● **What is being asked**
Output the lines of the records exactly, from the first through the one containing "Viewport: 1280px width, 609px height.". Omit all pictures.

Start of Listed records

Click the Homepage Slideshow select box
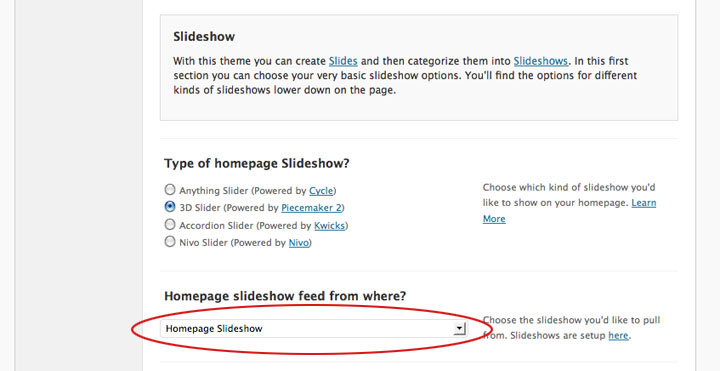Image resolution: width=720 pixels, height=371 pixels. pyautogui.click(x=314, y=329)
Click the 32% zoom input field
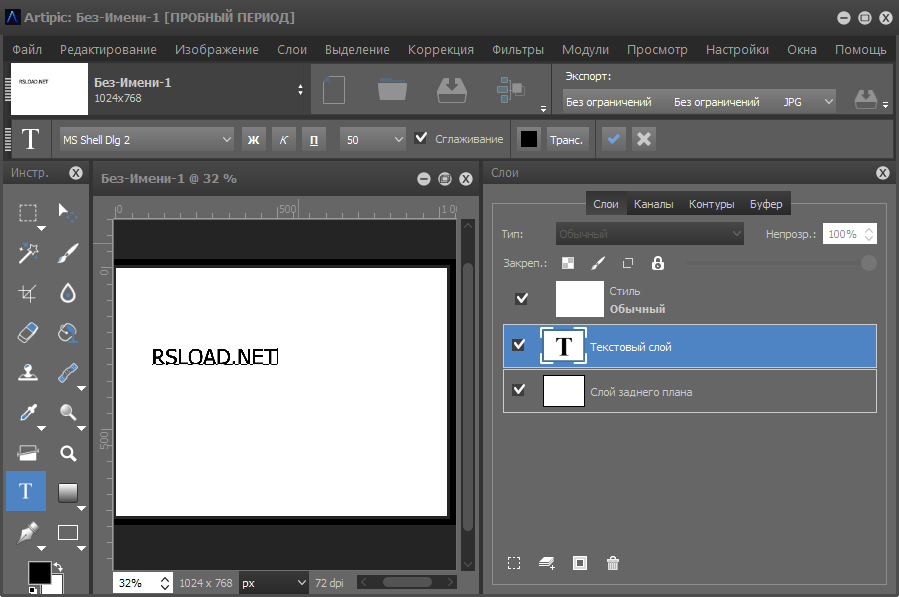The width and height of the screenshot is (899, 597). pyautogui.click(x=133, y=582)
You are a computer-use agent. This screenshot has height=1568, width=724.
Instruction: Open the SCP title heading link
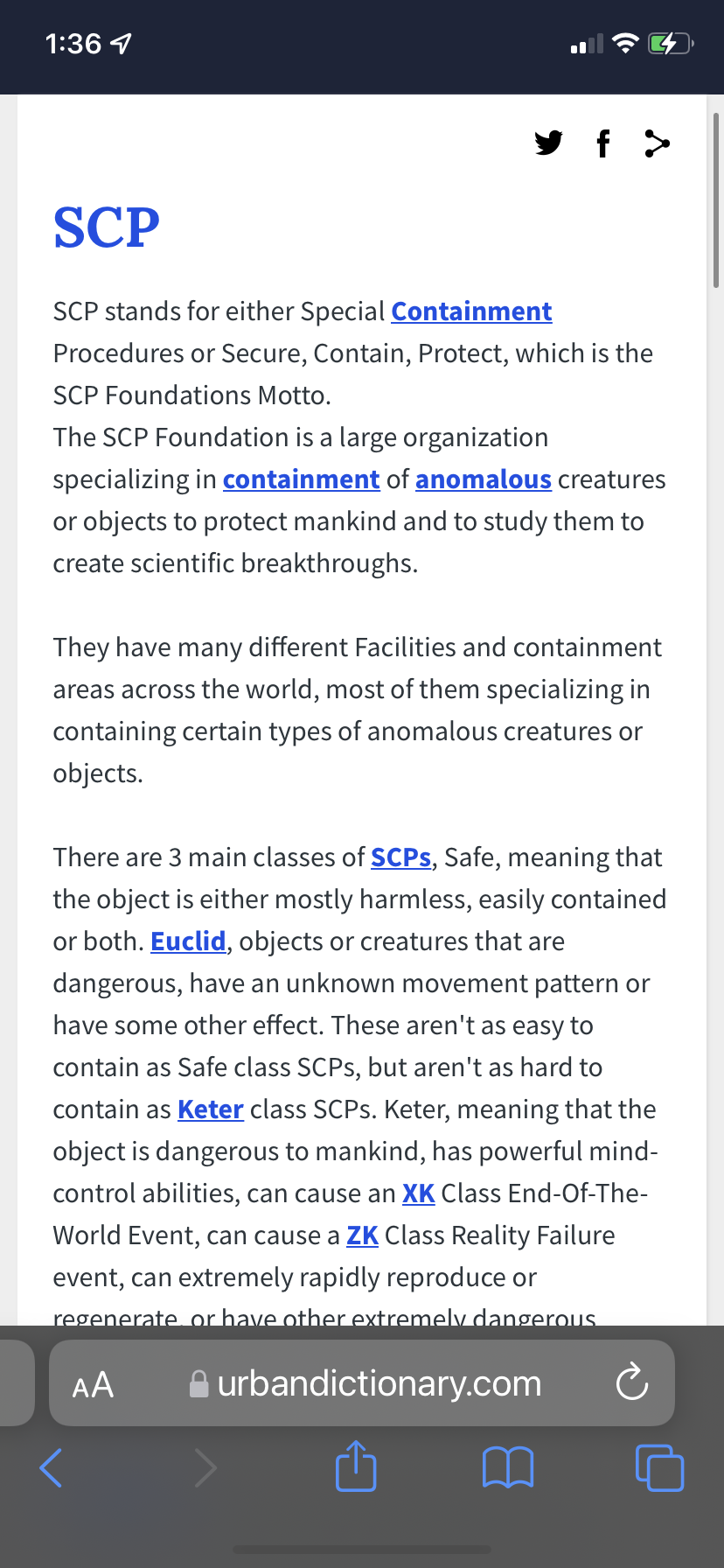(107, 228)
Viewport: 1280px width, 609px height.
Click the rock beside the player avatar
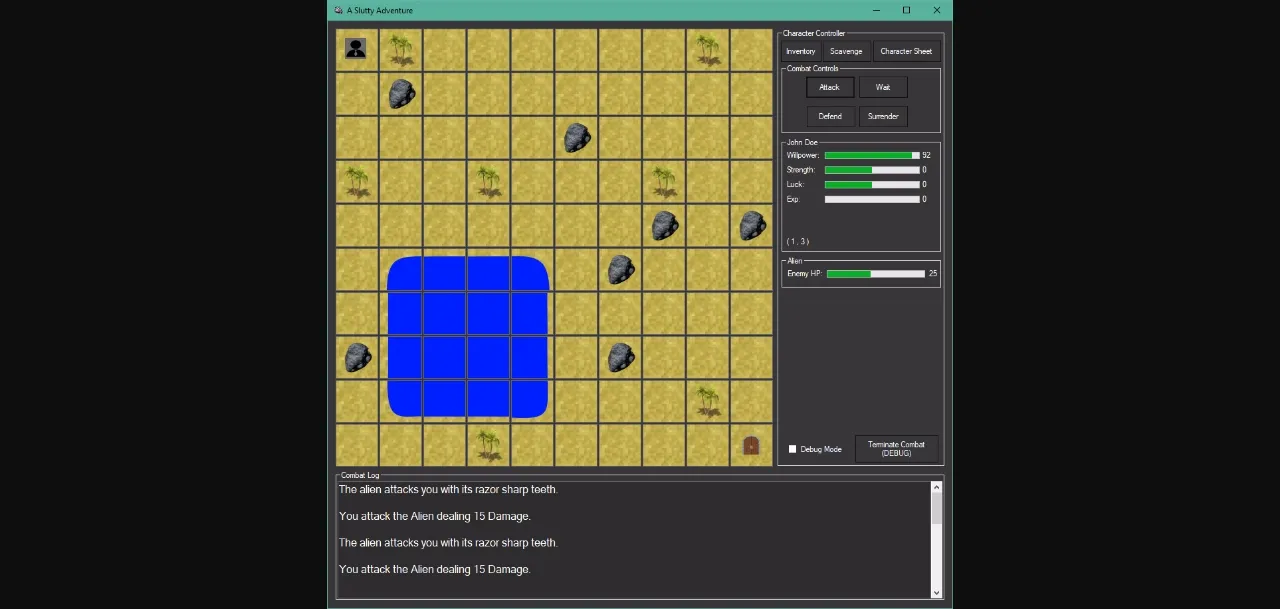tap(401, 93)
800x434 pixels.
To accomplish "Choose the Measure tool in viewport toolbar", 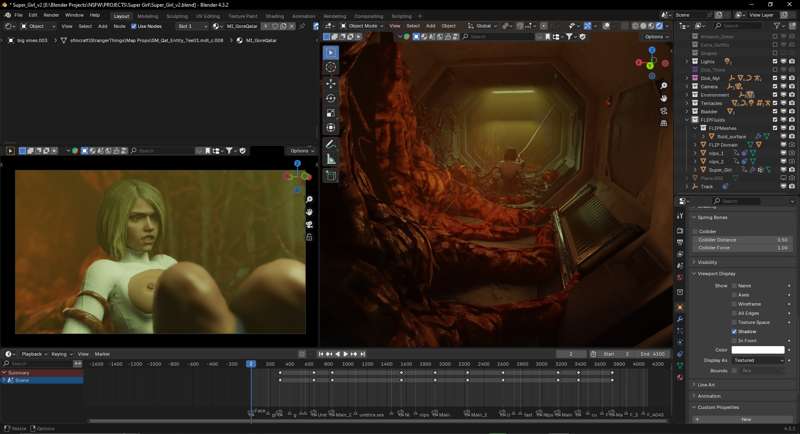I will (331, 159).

End of Listed records

● **Answer**
Click the Homepage Slideshow select box
Image resolution: width=720 pixels, height=371 pixels. pyautogui.click(x=314, y=329)
Click the 32% zoom input field
The width and height of the screenshot is (899, 597). pyautogui.click(x=133, y=582)
You are a computer-use agent. This screenshot has height=1568, width=724.
Instruction: Open the SCP title heading link
(107, 228)
Viewport: 1280px width, 609px height.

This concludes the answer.